DATASET RECORDS section start
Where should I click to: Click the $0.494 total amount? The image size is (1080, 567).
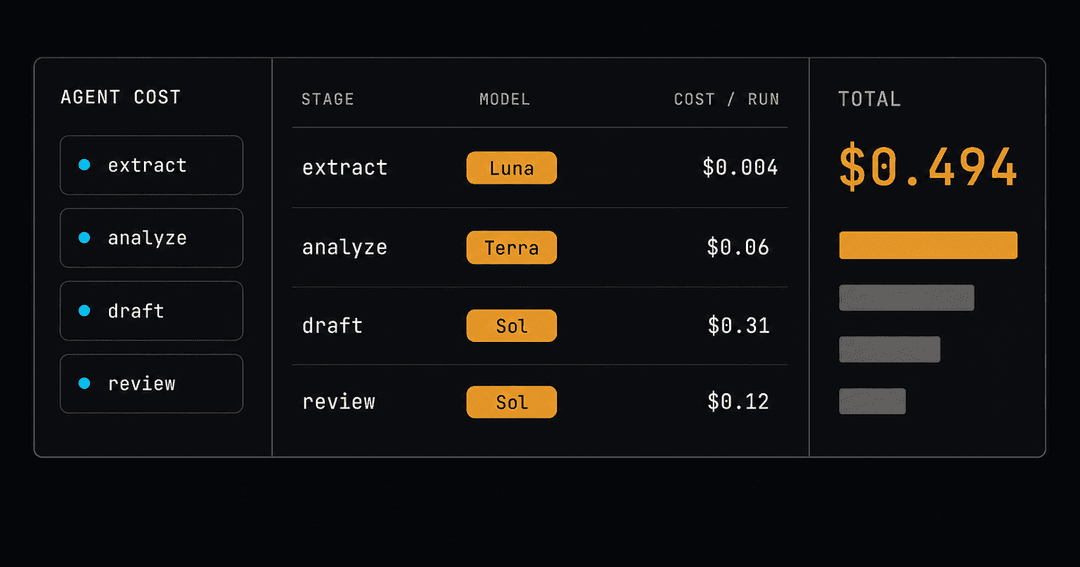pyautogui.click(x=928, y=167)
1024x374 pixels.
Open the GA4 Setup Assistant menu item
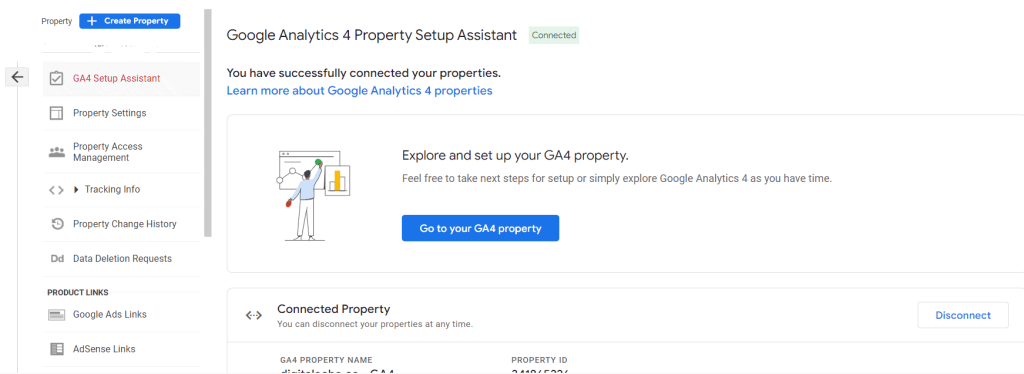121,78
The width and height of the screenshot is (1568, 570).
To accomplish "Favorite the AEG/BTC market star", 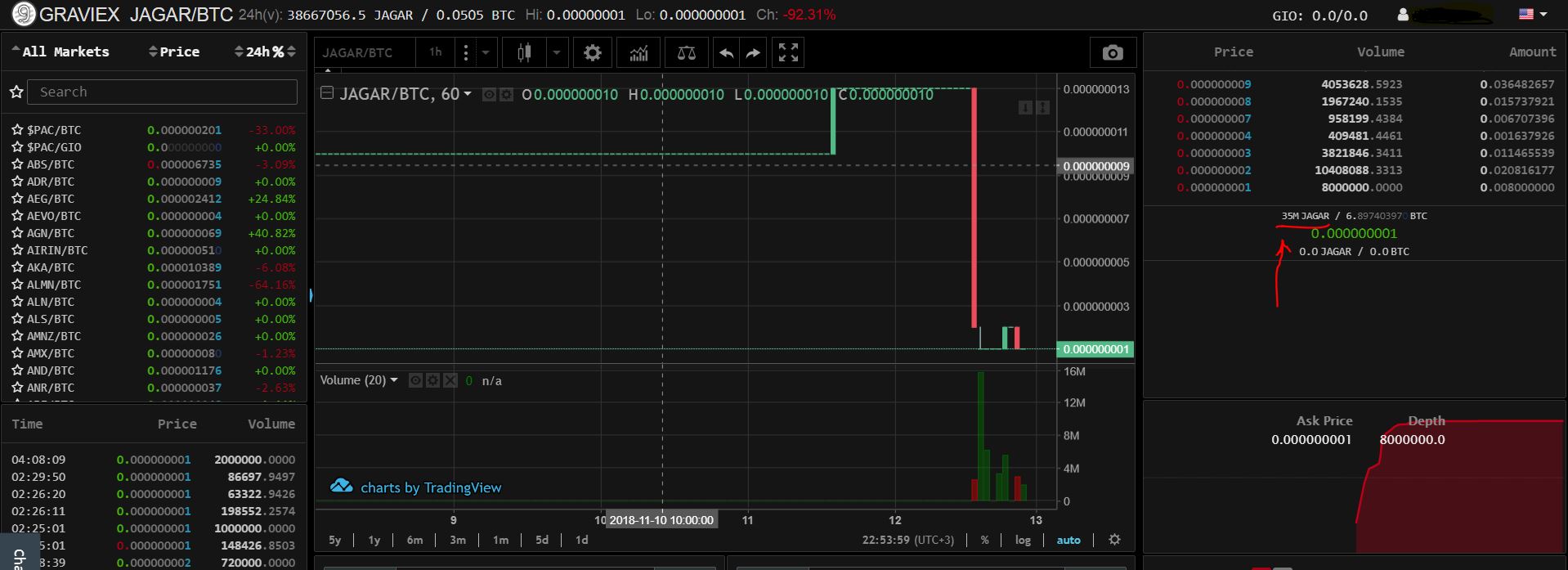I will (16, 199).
DATASET RECORDS section end
DATASET RECORDS section start
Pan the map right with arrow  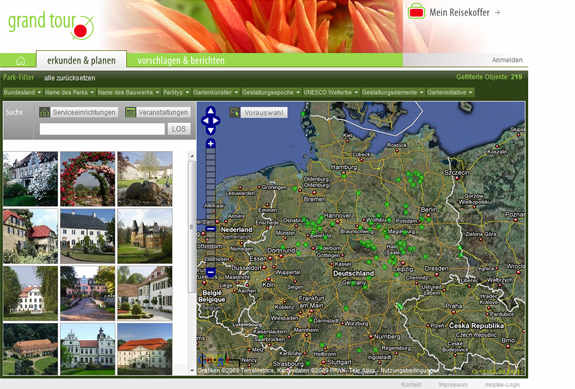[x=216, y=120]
DATASET RECORDS section end
Set the pictures aside and transcribe exactly the stretch of lines above, beginning with the one holding "Where should I" and ending with the one holding "The width and".

**TASK RESULT**
Where should I click to: Click the $0.494 total amount? The image size is (1080, 567).
pyautogui.click(x=928, y=167)
1024x374 pixels.
Open the GA4 Setup Assistant menu item
121,78
The width and height of the screenshot is (1568, 570).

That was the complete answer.